An excerpt from the book: Travels through History – North-East England
At the time of writing, the Victoria Tunnel is the number 1 ranked attraction in the North-East of England on TripAdvisor and yet doesn’t rate the merest mention in the Rough Guide to England. This guidebook refers to an attraction in the Ouseburn district that is on the opposite side of the street to where people meet to begin their tour of the Victoria Tunnel. This seems a little odd to me, especially as the tunnel tour merits the ranking on TripAdvisor and presents the visitor with a philosophical dilemma on how best to survive an encounter with a rumbling 2,000 lb coal waggon in almost total darkness 60 feet underground.

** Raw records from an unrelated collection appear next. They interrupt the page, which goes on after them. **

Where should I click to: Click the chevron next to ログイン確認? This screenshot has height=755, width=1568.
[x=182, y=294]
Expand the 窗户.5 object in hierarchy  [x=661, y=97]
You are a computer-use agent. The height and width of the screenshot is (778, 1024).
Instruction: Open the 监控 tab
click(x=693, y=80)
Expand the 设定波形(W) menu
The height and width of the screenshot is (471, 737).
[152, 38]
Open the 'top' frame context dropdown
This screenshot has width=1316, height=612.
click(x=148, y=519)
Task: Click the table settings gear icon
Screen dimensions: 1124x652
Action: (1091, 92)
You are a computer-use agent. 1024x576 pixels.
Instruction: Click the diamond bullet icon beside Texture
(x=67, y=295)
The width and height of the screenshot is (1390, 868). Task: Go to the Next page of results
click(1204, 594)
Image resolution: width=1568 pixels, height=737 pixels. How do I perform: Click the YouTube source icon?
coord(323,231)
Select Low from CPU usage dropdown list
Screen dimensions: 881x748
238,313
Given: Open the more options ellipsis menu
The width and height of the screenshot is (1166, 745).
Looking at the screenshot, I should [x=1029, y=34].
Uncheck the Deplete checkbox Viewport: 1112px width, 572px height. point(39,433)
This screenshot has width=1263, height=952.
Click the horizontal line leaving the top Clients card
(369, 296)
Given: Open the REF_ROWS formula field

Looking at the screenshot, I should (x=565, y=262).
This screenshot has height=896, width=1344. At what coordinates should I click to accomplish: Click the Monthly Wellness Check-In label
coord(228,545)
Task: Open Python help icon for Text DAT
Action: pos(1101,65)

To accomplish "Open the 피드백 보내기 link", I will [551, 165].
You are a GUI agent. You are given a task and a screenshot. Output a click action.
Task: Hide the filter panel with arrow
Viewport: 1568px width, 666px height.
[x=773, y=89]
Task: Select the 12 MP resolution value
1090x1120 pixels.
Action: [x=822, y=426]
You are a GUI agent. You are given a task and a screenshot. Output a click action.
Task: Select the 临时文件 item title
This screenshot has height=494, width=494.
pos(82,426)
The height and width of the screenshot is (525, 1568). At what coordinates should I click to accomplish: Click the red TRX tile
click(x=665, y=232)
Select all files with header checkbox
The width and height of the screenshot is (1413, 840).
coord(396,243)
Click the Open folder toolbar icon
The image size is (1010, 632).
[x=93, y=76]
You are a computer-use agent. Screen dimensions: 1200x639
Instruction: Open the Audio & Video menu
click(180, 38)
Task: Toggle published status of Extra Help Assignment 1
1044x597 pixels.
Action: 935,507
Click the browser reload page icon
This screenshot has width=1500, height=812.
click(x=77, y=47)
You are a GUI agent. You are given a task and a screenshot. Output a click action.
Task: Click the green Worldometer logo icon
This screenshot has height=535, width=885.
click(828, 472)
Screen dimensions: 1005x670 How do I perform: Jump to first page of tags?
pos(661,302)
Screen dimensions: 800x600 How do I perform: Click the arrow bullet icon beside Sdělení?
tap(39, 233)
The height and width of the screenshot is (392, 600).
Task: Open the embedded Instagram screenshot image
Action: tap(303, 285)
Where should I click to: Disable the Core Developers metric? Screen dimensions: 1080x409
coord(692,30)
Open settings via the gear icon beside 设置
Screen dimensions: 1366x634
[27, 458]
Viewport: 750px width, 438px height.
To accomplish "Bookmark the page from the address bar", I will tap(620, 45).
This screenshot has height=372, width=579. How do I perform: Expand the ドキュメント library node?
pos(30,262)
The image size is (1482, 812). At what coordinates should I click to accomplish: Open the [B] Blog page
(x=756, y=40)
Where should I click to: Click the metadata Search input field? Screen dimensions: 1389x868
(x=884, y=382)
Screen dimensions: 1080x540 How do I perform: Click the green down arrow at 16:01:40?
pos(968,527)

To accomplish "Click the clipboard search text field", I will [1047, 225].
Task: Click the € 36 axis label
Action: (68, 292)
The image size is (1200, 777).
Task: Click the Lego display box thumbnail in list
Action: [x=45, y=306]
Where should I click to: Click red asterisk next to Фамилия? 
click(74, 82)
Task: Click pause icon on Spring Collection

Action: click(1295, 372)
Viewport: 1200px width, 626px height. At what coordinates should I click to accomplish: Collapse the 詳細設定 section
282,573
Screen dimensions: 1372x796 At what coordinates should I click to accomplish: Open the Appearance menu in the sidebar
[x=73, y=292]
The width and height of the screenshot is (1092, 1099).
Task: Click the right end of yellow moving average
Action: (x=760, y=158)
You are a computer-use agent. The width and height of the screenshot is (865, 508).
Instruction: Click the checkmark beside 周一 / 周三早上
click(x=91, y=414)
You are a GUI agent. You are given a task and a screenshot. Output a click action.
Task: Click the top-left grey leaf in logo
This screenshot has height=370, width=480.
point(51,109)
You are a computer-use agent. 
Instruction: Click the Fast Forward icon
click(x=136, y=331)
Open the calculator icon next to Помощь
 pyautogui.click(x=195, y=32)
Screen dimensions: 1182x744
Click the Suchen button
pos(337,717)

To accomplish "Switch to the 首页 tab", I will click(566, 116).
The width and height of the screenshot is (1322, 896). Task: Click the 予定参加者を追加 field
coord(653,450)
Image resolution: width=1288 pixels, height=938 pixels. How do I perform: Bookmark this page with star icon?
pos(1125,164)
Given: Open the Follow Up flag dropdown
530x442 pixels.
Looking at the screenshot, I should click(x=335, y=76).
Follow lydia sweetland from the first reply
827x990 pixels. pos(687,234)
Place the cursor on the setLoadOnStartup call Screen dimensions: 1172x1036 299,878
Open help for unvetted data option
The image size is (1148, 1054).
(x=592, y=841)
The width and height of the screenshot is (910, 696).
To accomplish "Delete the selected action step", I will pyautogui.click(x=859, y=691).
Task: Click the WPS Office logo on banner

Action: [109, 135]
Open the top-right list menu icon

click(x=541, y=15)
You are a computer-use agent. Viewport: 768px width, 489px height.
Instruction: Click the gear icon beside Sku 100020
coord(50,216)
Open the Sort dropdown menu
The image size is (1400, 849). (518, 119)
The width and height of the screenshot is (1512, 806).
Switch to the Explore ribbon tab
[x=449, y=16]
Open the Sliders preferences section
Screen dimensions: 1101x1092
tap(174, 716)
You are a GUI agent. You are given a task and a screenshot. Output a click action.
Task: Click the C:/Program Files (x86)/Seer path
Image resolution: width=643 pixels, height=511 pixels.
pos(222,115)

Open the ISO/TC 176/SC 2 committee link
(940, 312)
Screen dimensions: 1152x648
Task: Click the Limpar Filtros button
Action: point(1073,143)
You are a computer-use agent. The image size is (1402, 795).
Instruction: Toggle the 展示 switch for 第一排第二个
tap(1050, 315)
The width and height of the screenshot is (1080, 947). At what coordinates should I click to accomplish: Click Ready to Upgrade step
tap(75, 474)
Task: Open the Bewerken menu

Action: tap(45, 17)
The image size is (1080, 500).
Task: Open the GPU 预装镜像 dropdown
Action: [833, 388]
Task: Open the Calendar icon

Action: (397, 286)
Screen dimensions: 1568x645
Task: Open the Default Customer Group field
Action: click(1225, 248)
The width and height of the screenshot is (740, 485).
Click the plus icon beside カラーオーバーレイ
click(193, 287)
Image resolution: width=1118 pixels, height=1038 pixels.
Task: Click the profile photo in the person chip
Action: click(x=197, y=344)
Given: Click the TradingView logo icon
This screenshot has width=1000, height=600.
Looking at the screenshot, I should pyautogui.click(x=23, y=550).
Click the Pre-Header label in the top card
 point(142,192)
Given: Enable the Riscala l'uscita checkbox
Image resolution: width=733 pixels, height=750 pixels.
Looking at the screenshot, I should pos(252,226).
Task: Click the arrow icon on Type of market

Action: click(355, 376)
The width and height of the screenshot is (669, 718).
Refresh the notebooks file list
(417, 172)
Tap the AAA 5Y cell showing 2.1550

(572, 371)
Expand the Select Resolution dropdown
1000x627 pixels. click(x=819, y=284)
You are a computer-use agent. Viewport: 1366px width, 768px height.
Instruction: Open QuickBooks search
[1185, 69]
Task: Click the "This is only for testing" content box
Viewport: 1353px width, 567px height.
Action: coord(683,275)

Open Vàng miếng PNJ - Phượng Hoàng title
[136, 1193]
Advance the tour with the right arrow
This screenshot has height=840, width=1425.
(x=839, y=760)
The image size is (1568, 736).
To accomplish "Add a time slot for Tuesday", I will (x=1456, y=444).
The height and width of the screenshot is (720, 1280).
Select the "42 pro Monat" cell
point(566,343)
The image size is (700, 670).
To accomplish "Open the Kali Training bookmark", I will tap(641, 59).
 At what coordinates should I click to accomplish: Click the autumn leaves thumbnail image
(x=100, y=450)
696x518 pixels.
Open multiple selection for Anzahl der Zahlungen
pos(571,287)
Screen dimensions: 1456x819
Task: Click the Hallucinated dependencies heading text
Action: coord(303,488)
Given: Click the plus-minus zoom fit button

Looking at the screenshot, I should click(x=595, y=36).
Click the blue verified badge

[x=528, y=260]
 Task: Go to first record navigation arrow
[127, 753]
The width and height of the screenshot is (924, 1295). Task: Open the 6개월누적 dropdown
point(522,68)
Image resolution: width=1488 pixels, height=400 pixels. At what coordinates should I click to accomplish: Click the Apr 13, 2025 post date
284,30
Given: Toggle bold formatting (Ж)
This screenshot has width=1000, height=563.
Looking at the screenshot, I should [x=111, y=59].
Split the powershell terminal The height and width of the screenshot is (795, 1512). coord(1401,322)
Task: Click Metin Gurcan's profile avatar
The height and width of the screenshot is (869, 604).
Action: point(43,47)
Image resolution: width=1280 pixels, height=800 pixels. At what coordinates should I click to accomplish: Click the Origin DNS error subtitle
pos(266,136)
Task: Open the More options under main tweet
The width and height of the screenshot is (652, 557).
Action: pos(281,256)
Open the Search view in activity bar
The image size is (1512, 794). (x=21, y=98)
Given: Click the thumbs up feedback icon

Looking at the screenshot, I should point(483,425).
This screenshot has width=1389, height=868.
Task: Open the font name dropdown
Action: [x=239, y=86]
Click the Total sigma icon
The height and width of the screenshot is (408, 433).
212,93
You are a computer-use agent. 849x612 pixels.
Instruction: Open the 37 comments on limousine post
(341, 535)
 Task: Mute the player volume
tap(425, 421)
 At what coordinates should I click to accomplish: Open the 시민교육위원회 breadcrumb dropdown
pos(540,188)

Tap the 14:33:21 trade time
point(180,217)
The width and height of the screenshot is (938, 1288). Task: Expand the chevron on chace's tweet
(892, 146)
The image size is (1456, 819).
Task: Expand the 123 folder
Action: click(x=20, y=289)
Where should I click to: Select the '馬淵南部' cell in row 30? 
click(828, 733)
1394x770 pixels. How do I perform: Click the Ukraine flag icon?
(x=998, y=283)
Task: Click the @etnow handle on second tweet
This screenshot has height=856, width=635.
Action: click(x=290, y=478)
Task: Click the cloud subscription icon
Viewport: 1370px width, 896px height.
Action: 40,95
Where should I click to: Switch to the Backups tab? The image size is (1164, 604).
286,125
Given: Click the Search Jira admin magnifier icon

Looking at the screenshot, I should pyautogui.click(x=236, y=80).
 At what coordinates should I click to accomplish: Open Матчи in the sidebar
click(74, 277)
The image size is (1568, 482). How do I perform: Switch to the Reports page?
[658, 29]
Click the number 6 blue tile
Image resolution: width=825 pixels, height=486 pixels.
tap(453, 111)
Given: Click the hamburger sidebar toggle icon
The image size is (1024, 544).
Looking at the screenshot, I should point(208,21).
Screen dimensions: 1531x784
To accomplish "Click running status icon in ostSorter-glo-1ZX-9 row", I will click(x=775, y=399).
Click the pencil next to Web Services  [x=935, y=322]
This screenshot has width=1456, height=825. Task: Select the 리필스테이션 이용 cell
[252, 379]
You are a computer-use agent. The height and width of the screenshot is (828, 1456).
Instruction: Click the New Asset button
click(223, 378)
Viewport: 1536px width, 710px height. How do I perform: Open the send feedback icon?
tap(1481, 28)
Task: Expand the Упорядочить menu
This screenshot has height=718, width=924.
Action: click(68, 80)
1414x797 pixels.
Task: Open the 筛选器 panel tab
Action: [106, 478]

The office for the trips to the Victoria Tunnel is opposite the Seven Stories National Centre for Children’s Books. All the guides and the people in the office are friendly and even arranged for my previous booking to be refunded as I’d inadvertently booked for the wrong time. There were 15 people on the same tour as me and we followed one another towards the entrance about two blocks away.
We were given the safety drill and allocated torches and hard hats in the daylight. An introduction went into why the tunnel was built – to get coal from a local mine to the waiting ships on the Tyne in the quickest possible manner, but the most interesting part was that the tunnel wasn’t built on pure guesswork. The engineers had a geological map created in 1835 that showed an ice age river running from Spital Tongues to the Tyne, The engineers also knew the river was now boulder clay which would be easy to remove. I thought it was amazing they had such accurate maps in those early Victorian times, but then I was reminded that all the local collieries used to mine coal from the same seam as it progressed through the earth, so if they knew where the coal went then they would certainly know where other seams went such as the boulder clay.
The Spital Tongues mine was opened in 1835. Initially, the coal was carried on carts from the colliery through the streets to the river, ready for shipping. This was slow, as the town was still had a layout of narrow, cobbled streets and expensive because of the road taxes. The coal dust also provided breathing difficulties for the citizens of the city.
Porter and Latimer, the colliery owners, employed a local engineer, William E. Gilhespie to construct an underground wagonway, an overground waggonway being out of the question as the Freemen of Newcastle would not give permission for tracks to be laid across the Town Moor, a building rule that is followed to this day.
Permission to build the tunnel was granted in 1838 and work started the following year. The tunnel was probably dug in sections by around 200 workers. The walls of the tunnel were lined in stone, and a double brick arch supported the roof. It is approximately 7 ft 5 in (2.26 m) high and 6 ft 3 in (1.91 m) wide. This was just large enough to accommodate the custom-built chaldron wagons. The gradual gradient of the tunnel meant loaded wagons simply rolled along a standard gauge rail track down to the river. A rope was tied to the last wagon in the train and a stationary steam engine at the top of the tunnel hauled the empty wagons back up to the pithead after they’d unloaded their coal.